Judge Failla went on, however, to assess whether Prime Hydration materially misled the plaintiffs. To do that, she conducted a reasonable-consumer inquiry. In the Second Circuit, that inquiry is a “‘context-specific task that requires the reviewing court to draw on its judicial experience and common sense.’”

No reasonable consumer would find an additional “smidgen” of caffeine to be material, nor would they be misled, Judge Failla concluded. Consumers purchase Prime Energy for its whopping caffeine content, she reasoned, so “it defies common sense” to think they would be troubled by “a mere 7-11% additional caffeine.” The judge, perhaps channeling Wallace Shawn’s Vizzini in The Princess Bride, also found it is “inconceivable” that consumers so focused on a quick jolt of energy “would be concerned, much less disturbed” with a bit more caffeine. The plaintiffs even tried the “save the children” tactic by noting caffeine’s negative impact on youth. Nonsense, Judge Failla retorted in a footnote, “none of the Plaintiffs is a child,” nor do they allege any child consumed Prime Energy.

Four Takeaways

  1. A precedential appeals court ruling. The Ninth Circuit has produced few consumer class-action precedents over the past two decades. The court has had plenty of opportunities, but more often than not, it has released unpublished memoranda that lack precedential force. As a published opinion, Bodenburg will be a valuable precedent for consumer-fraud defendants as well as district courts.

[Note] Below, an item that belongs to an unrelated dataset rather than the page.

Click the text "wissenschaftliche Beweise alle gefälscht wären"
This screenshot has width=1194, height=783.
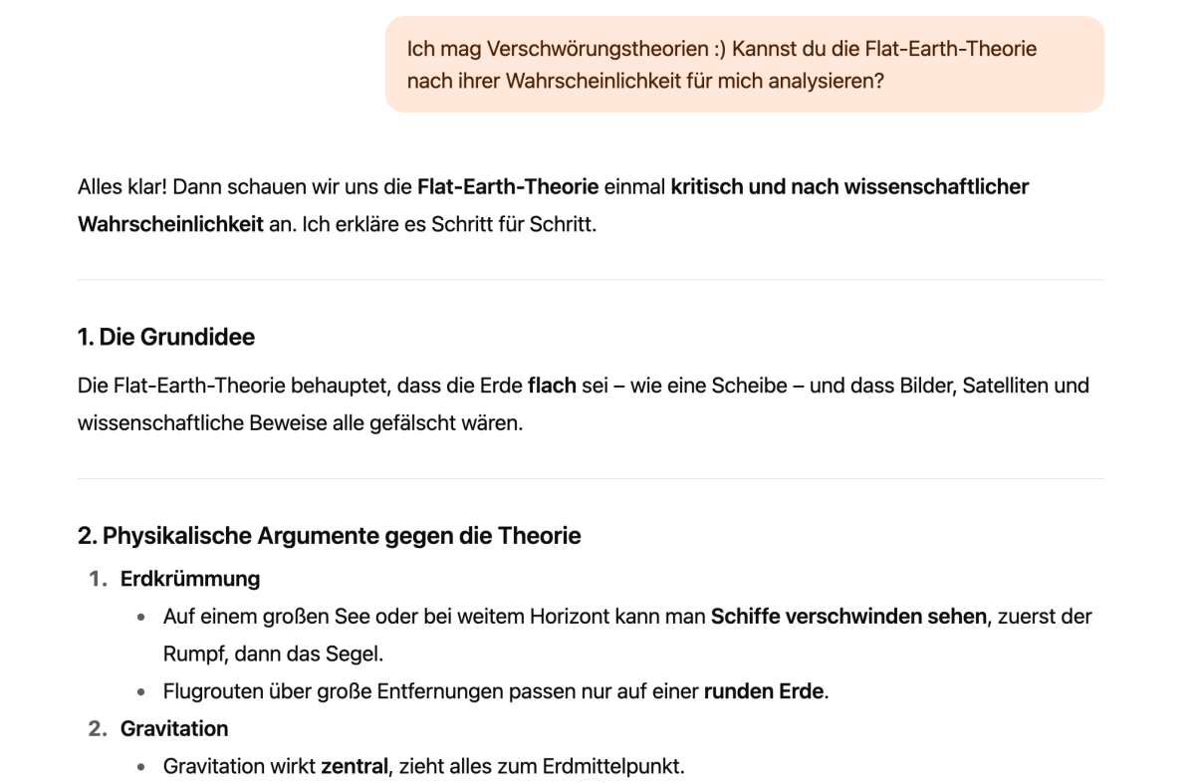tap(299, 423)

  2. Judicial determination of deception. In the Second Circuit, as Judge Failla wrote in her opinion, “it is well settled that courts may determine as a matter of law” whether the business practice at issue would deceive a reasonable consumer. The Ninth Circuit’s rule expresses a strong preference for juries, not judges, to decide deception at the pleading stage. That rule has allowed district court judges, especially in California, to avoid dismissing questionable fraud claims, an outcome that ratchets up pressure to settle. But as Bodenburg noted, courts can conduct the reasonable-consumer analysis when the plaintiff cannot “plausibly prove” deception. The court didn’t exactly set out an objective standard for when a claim is implausible as a matter of law. But this panel’s willingness to decide the question can help defendants convince district courts that the judge, not the jury, should evaluate a plaintiff’s deception claim.

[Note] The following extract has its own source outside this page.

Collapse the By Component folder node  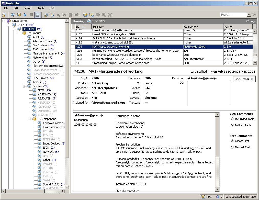click(30, 119)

  3. Testing the court’s patience. Consumer-fraud plaintiffs that rely on lab tests to show a material misrepresentation—without pleading facts establishing the test’s credibility—have not fared well in the Southern District of New York. Even so, the In re: Prime Energy plaintiffs took exactly that approach. When allowing the plaintiffs to amend their complaints, Judge Failla offered them three chances to add testing information to their pleading. Their repeated failure earned the judge’s scorn and a very thorough rejection of the plaintiffs’ arguments. The opinion cited case after case rejecting bald assertions of test results. It methodically distinguished a Second Circuit opinion on which the plaintiffs relied. And it noted twice that the test was “commissioned by Plaintiffs’ attorneys.” Given Judge Failla’s opinion, plaintiffs’ lawyers should think twice about grounding a misrepresentation claim entirely on a friendly lab test in the Southern District .
  4. Intriguing Dicta on Injury. In a footnote concluding her reasonable-consumer analysis in In re: Prime Energy, Judge Failla notes that the plaintiffs could not prove harm. The Prime Energy purchasers alleged only a monetary harm—the deception misled them into purchasing the drink and, alternatively, they paid a premium price. A 1999 New York Court of Appeals decision, Small v. Lorillard Tobacco Co., unanimously held that monetary loss is not a redressable injury under New York’s consumer-protection law. Judge Failla acknowledges that in consumer-fraud cases, the Second Circuit recognizes monetary loss as a harm, an interpretation she “struggles to reconcile” with the holding in Small. Consumer fraud litigators in the Second Circuit should consider advancing Judge Failla’s skepticism of the circuit’s flawed interpretation in future cases.